First conceived by Professor Frank Pantridge, it was Professor John Anderson who led the biomedical engineering research into the development of the mobile defibrillator. Prof Anderson, who died last year, would go on to found HeartSine Technologies in 1997 with the aim of making the lifesaving technology more widely available.
HeartSine now designs, develops and manufactures Automated External Defibrillators (AEDs) in Belfast which are used to save lives in more than 40 countries around the world.
Declan O'Mahoney (pictured) became its CEO late last year. An experienced technology entrepreneur, he says he has never been involved with a product that is so "morally right," pointing out that more people die of sudden cardiac arrest (SCA) than from lung cancer, breast cancer and AIDS combined.
"I was at an event recently for some of the world's top cardiac surgeons and at the start they stood up and told everyone where the fire exits were but they didn't say where the AEDs were or even if they had one in the building," he said.
"Maybe a thousand people die from fire every year, but a quarter of a million die from SCA. There is legislation saying you must tell people where the fire exits are and where the fire extinguishers are, but there is no legislation saying you must have an AED, which is mad."
SCA kills 270 people every single day in the UK and many of these deaths could be prevented if a defibrillation 'shock' was administered to the victim within five minutes. The chances of surviving an SCA decrease by 10% for every minute a 'shock' is delayed.
O'Mahoney says the message is now getting out, in part thanks to the miraculous survival of former Bolton footballer Fabrice Muamba.
"I met him last week and he was shocked by Heartsine devices on that field. Our devices kept him alive until the paramedics got there. He was a perfectly healthy man, playing soccer, super fit, and he drops to the ground without warning or symptoms. The lights just went out. That's how sudden SCA can be."

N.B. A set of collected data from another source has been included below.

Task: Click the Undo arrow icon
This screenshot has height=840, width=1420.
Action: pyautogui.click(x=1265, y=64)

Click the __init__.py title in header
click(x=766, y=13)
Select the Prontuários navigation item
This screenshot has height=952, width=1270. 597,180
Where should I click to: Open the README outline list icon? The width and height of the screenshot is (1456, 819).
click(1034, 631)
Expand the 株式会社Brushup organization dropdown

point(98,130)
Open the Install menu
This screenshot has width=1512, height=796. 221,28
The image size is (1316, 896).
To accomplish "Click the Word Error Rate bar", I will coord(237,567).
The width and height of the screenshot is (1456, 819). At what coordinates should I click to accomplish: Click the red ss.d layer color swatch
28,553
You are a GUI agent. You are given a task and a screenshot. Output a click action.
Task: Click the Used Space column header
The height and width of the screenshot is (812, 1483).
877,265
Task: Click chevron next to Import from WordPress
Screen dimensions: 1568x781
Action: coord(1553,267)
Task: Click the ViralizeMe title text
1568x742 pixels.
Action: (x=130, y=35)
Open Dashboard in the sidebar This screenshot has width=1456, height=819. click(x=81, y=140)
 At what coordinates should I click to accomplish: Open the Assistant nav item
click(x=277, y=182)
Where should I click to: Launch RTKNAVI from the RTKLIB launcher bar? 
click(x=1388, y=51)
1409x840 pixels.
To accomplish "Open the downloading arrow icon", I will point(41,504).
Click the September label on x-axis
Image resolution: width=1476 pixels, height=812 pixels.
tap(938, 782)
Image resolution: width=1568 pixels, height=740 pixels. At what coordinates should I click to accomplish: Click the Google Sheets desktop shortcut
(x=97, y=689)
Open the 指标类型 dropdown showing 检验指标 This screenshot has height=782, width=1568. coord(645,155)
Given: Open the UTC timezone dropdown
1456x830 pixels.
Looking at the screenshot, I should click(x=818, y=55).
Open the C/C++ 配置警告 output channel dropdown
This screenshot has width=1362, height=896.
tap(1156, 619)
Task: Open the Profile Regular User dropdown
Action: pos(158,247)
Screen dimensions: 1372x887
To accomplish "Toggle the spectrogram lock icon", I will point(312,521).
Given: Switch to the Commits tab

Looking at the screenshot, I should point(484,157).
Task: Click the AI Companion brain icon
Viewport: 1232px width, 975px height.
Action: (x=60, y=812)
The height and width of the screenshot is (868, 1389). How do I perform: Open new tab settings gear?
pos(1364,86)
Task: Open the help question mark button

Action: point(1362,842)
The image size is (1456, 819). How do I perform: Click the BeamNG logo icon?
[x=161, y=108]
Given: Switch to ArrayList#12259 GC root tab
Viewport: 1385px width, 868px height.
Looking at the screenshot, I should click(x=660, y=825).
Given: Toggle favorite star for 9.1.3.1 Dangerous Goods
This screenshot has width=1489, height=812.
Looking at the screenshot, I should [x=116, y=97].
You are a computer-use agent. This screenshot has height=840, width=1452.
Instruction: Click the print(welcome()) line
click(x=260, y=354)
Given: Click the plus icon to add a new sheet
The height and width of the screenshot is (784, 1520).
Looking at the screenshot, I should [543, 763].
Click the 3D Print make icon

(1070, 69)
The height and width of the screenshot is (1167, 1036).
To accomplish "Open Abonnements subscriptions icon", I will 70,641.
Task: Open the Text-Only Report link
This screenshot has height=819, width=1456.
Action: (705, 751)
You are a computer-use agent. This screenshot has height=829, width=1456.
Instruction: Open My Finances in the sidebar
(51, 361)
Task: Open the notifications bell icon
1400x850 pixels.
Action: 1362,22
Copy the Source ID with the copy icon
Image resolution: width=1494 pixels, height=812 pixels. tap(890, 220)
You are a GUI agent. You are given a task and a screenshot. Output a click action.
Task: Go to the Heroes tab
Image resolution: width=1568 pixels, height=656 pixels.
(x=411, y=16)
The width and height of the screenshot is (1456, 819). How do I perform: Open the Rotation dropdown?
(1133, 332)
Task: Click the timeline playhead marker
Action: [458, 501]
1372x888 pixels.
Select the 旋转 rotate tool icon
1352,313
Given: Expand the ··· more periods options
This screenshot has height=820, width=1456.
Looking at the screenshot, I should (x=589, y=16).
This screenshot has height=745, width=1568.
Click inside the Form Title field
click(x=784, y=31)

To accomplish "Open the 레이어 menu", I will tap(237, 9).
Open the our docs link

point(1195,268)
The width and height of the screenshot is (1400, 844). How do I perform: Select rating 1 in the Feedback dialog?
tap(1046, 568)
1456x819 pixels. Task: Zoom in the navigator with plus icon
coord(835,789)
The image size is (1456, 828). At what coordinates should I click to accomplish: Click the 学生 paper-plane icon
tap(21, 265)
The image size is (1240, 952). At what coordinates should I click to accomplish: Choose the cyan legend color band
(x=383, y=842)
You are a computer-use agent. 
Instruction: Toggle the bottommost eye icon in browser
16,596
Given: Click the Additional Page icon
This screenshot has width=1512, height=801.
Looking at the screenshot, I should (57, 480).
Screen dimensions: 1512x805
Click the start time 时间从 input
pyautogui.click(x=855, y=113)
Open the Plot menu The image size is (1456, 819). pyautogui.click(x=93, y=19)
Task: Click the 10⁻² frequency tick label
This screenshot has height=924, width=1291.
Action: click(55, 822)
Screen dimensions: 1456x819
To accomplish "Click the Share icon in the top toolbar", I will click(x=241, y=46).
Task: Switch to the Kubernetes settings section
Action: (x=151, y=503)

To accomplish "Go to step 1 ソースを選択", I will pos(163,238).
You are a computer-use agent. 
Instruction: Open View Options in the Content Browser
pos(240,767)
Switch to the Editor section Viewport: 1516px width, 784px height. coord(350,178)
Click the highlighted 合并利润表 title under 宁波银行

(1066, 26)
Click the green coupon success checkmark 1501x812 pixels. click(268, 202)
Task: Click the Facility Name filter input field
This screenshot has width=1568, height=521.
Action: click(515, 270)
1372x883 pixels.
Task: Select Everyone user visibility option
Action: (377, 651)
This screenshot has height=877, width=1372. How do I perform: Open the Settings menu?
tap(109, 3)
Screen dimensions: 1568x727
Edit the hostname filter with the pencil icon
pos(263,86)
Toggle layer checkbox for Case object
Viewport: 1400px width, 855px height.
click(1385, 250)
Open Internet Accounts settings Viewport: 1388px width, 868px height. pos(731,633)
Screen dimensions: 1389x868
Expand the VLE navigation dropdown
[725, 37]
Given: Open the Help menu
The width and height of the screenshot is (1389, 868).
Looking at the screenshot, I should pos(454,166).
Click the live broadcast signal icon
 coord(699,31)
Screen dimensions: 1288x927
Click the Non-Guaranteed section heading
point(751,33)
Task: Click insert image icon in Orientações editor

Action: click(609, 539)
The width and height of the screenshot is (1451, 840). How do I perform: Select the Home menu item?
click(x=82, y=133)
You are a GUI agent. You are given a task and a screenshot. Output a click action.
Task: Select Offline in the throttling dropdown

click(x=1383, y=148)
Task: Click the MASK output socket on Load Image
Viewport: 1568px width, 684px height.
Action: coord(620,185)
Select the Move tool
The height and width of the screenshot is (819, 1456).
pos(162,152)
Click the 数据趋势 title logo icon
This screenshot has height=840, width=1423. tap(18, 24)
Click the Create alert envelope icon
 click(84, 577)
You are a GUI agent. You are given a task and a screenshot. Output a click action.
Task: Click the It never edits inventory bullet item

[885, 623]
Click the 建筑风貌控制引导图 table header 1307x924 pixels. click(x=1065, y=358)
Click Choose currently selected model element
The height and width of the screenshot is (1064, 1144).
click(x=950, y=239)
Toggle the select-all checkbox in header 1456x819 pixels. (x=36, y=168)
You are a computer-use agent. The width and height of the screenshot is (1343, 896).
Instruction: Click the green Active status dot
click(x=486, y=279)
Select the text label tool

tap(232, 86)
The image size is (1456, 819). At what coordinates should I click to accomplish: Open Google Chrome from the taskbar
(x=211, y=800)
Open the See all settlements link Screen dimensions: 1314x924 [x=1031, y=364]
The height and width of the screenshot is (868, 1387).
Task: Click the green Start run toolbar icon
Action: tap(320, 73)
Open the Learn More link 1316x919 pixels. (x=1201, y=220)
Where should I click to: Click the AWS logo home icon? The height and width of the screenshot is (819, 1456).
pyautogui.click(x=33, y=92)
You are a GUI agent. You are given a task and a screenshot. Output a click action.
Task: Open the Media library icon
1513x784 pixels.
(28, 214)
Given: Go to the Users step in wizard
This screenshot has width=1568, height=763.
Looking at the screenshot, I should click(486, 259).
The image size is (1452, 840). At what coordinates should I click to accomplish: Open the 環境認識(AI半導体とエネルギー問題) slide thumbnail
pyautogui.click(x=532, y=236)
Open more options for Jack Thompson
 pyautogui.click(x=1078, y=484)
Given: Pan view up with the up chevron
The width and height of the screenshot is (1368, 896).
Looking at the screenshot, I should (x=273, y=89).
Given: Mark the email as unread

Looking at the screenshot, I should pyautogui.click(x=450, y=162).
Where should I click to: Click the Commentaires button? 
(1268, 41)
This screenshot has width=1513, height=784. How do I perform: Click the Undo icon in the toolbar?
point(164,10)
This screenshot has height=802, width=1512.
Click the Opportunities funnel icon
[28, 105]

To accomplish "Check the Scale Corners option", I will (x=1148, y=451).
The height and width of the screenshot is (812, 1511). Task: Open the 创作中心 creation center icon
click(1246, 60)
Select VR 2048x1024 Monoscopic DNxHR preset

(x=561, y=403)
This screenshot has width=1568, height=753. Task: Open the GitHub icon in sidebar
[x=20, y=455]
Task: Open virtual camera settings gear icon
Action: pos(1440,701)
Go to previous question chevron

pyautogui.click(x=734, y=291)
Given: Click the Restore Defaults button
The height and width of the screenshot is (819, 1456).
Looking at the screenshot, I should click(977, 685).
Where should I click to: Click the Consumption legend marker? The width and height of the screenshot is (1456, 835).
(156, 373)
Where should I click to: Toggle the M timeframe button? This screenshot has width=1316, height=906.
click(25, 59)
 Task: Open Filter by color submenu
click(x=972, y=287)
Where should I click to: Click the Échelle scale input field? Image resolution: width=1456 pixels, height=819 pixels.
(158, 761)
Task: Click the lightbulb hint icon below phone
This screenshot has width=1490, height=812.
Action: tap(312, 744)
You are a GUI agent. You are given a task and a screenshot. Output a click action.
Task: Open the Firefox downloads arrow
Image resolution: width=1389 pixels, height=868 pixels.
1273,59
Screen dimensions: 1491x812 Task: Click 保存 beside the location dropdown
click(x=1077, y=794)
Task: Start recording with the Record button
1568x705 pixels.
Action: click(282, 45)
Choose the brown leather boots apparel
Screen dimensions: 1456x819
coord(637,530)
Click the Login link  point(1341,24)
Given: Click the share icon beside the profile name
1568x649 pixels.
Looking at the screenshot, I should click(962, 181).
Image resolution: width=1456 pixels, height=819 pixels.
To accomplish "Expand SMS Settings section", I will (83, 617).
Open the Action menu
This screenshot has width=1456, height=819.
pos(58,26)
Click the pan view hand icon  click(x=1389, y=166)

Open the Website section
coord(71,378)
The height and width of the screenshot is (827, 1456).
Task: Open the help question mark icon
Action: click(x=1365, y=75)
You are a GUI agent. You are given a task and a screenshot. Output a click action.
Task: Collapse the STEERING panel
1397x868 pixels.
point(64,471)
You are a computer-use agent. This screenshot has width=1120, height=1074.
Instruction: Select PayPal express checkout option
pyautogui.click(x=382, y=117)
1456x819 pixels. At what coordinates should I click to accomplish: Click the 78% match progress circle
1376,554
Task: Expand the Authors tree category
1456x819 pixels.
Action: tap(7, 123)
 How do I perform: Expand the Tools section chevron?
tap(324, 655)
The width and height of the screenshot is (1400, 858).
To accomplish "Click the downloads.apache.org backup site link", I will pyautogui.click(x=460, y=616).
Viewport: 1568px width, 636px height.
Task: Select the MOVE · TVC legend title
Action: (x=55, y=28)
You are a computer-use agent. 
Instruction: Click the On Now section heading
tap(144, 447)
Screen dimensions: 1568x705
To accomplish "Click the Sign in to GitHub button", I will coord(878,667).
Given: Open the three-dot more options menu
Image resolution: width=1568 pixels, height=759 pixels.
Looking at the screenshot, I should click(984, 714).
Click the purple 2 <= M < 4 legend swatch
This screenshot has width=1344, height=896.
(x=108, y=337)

The light, portable and easy-to-use devices, guide the user step-by-step through the rescue process, from applying the pads to pushing the button to deliver a shock to the heart. HeartSine's samaritan PAD uses a patented technology to tell a rescuer if they should push harder, faster or slower when delivering CPR compressions and also when to deliver the 'shock'.
The investment it has put into its technology allows the one-time spinout from the University of Ulster, which has 70 staff, to compete with globally recognised rivals. HeartSine assemble 2,500 units a month in 23 languages and its AEDs can be found everywhere from GAA fields, schools and Shell Oil super-tankers to Air Force One and the White House.
"We've now started a year-long roll out of putting new AEDs in 104 aircraft for American Airlines. As well as saving lives, they've made that decision because it costs them millions of dollars to do an emergency landing in the wrong place. Having these devices is a no brainer," said Declan. "If the chief medical officer of American Airlines is choosing to use a product from a Northern Irish company rather than one of the big guys that tells you that we must have the right technology."
The CEO says HeartSine is moving from being a "head down" technology company in the development phase into sales mode.
Big markets for its products currently include the US, Canada, Mexico and across Europe, but new business is emerging from Asian countries like Thailand and South Korea.
"All of our profit has been reinvested in R&D into next generation products and expanding our markets. We've added three countries in the last couple of months to our distribution channels and I am in China and Japan in the next couple of weeks where we hope to do major things," he said.
"We have a major R&D road map for new products both at the higher end and lower end of the scale. Right now our focus is on better, more complicated devices that are capable of making really clever decisions," the CEO adds.
"I am a technology guy but this is a product that just sells itself. In my other businesses it was all about out manoeuvring the other guy. Now we're saving peoples' lives every day. That's a great career."